Cette année-là, Nicolas Sarkozy décidait de lancer et de tester le concept d’immigration choisie, en dénonçant l’hydre de l’immigration irrégulière planant sur nos campagnes. En juillet, il prenait pour cible un jeune gitan tarbais de 14 ans, auteur présumé de 10 % des crimes et délits commis dans la ville. Vous imaginez ? Mineur, gitan, multirécidiviste et tarbais, le bonheur à portée de main, de quoi initier une bonne campagne sécuritaire. C’est ainsi que la machine fut lancée. Elle ne s’arrêtera plus.

En 2006, l’été fut sombre. Un vrai temps de crottin. Les estivants qui avaient choisi Dunkerque comme lieu de villégiature se mirent à grelotter. Le 15 août, le thermomètre affichait 17 degrés. En Espagne, les incendies faisaient rage. Au Liban, le tir des canons se taisait sous les oliviers. Et le soir, le ministre de l’Intérieur Sarkozy s’invitait au journal de 20 heures, avec un message simple : la crise des banlieues était le résultat d’une intégration défaillante. Les socialistes espagnols avaient eu tort de régulariser, lui ne le ferait jamais. Les migrants en situation irrégulière n’ont d’ailleurs qu’une vocation, celle d’être expulsés.

C’est ainsi que deux jours plus tard, le squat géant de Cachan était évacué sous une nuée de caméras.
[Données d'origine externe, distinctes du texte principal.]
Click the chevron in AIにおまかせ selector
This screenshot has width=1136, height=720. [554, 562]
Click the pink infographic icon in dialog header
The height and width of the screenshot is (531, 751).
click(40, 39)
Une intuition me suggéra l’urgence de démontrer à travers un texte l’impasse, mais aussi «l’avenir d’une illusion sécuritaire et libérale». Mais que pèse un livre face à un cocktail vainqueur, mixture à base d’exclusion, de délinquance, d’immigration et d’islam radical ?

Après l’épisode du Fouquet’s, Nicolas Sarkozy nous offrit en 2007 un été décomplexé entre séjour sur yacht au large de l’île de Malte et à Wolfeboro sur fond de crise conjugale.
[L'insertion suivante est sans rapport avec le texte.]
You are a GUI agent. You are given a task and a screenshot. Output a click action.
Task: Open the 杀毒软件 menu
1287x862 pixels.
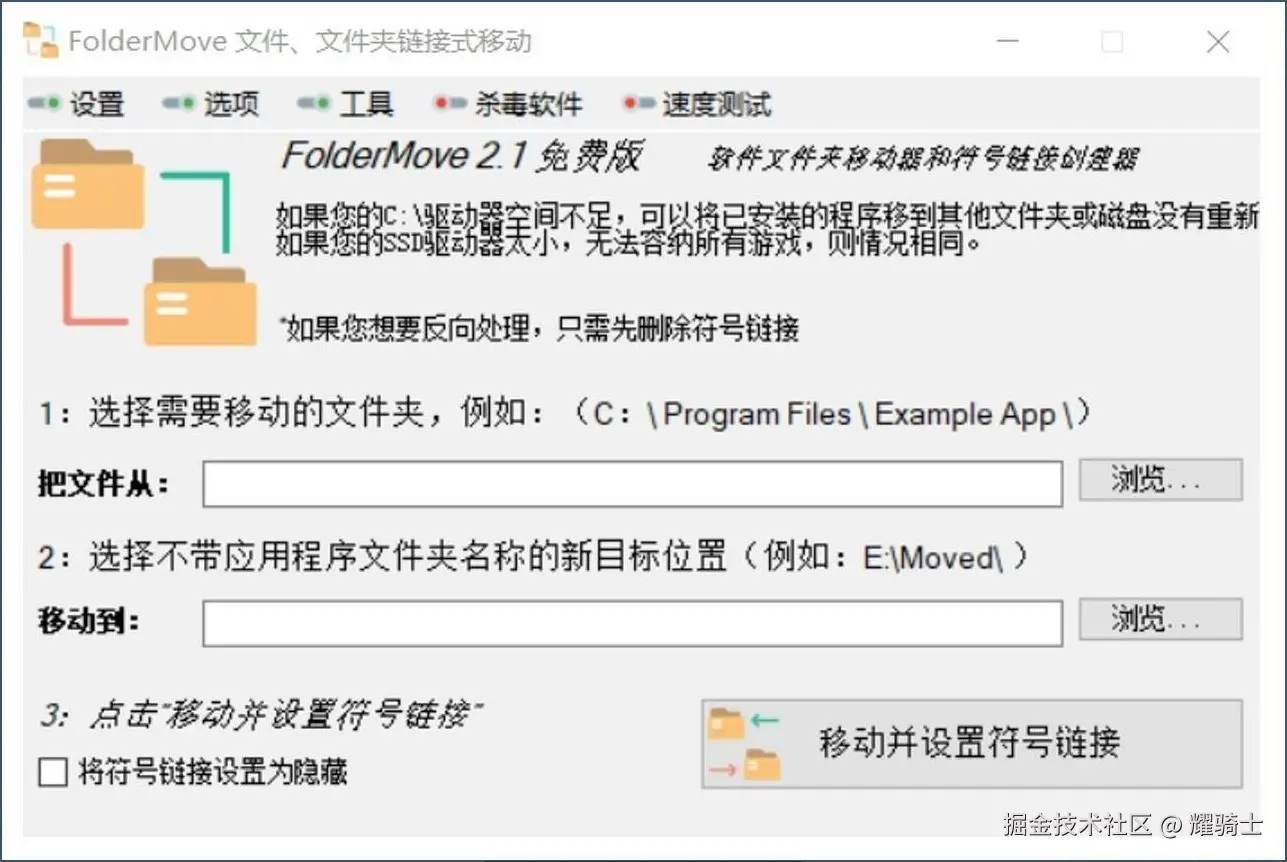(528, 104)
Les deux ans qui suivirent furent une gestion continue des trois i (Identité, Immigration, Insécurité) sur le mode de la sous- traitance, oscillant entre bourde sur les auvergnats, loi sur la burka, dénonciation de la polygamie et dérapage pas contrôlé du tout, lors du débat sur l’identité nationale.

Nous voilà en 2010, à deux ans de la présidentielle. Qui, à part le président – premier ministre et ministre de tout, peut bien franchir un nouveau cap et relancer la machine à diviser ? Il sait bien lui, l’originaire du triangle «Neuilly-Auteil- Passy », que l’insécurité en banlieue et les propos d’un illuminé extrémiste font facilement sens à la télévision. Il a de la mémoire et du savoir-faire . Il suffit d’ethniciser les récits pour évacuer durablement la question sociale et républicaine, c’est-à-dire celle de l’universalisme, de l’égalité des droits et des devoirs, de l’accès aux services publics.
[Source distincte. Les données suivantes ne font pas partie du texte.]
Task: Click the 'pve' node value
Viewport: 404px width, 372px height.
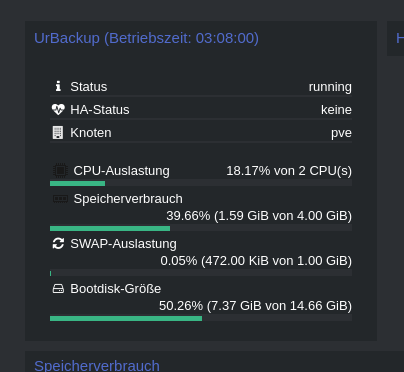Action: point(341,133)
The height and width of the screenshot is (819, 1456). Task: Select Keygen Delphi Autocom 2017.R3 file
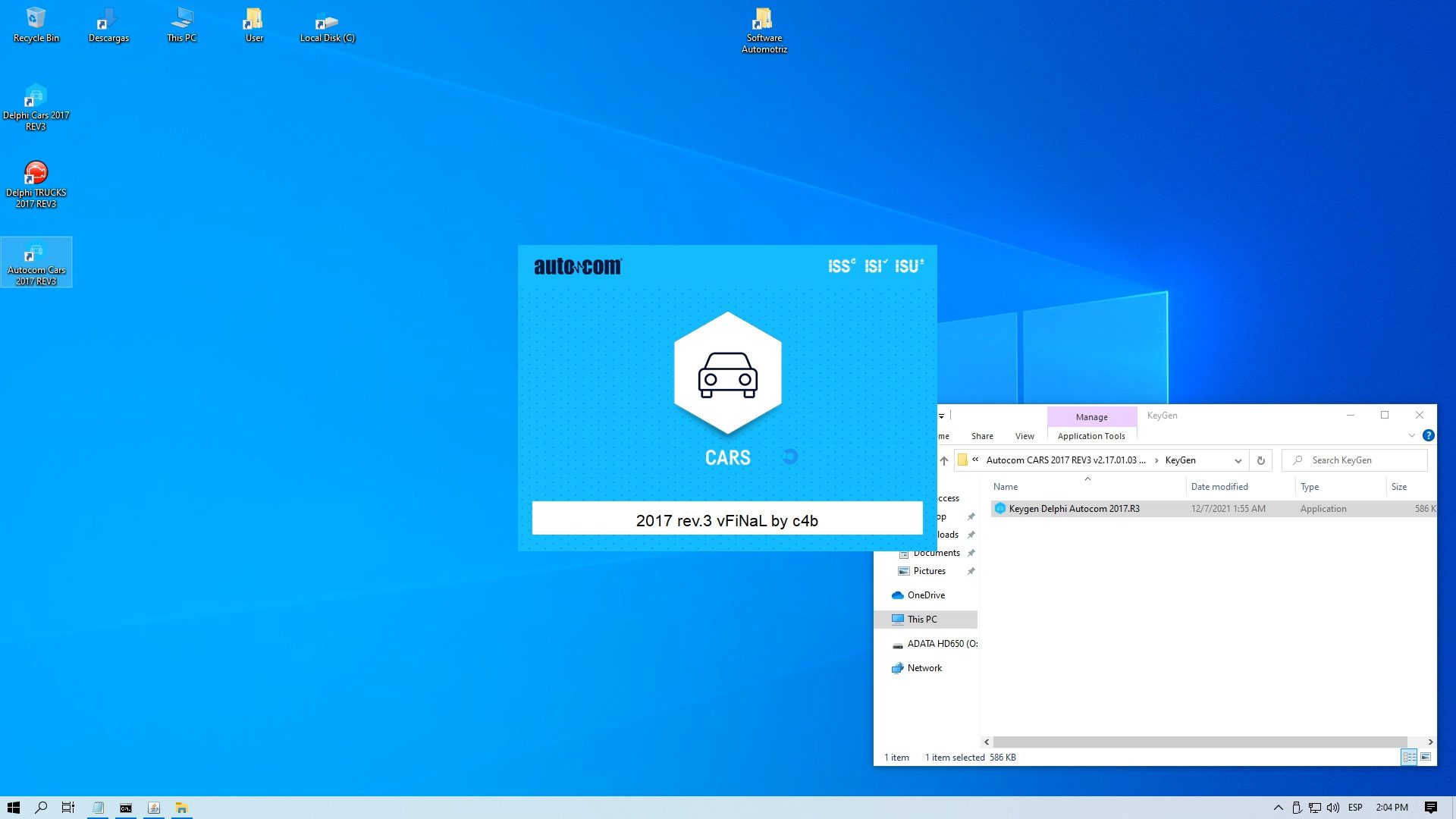click(x=1073, y=509)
Ce modèle de radicalité a de surcroît, pense t-il, un avantage : les électeurs de droite moralement déstabilisés par sa politique, n’auront pas d’autres choix que de se ranger derrière lui face à la réaction indignée de la gauche coalisée.

Alors, sur fond de chômage massif et de conflits d’intérêts au sein de son gouvernement, il recommence à nous pourrir l’été avec une séquence de communication de haute intensité. Il assimile l’immigration à la délinquance, joue avec le droit de la nationalité et cible les Roms après le saccage d’une mairie par des Français, gens du voyage. Le voyageur estival qui sort de l’hexagone a alors la francophilie en berne.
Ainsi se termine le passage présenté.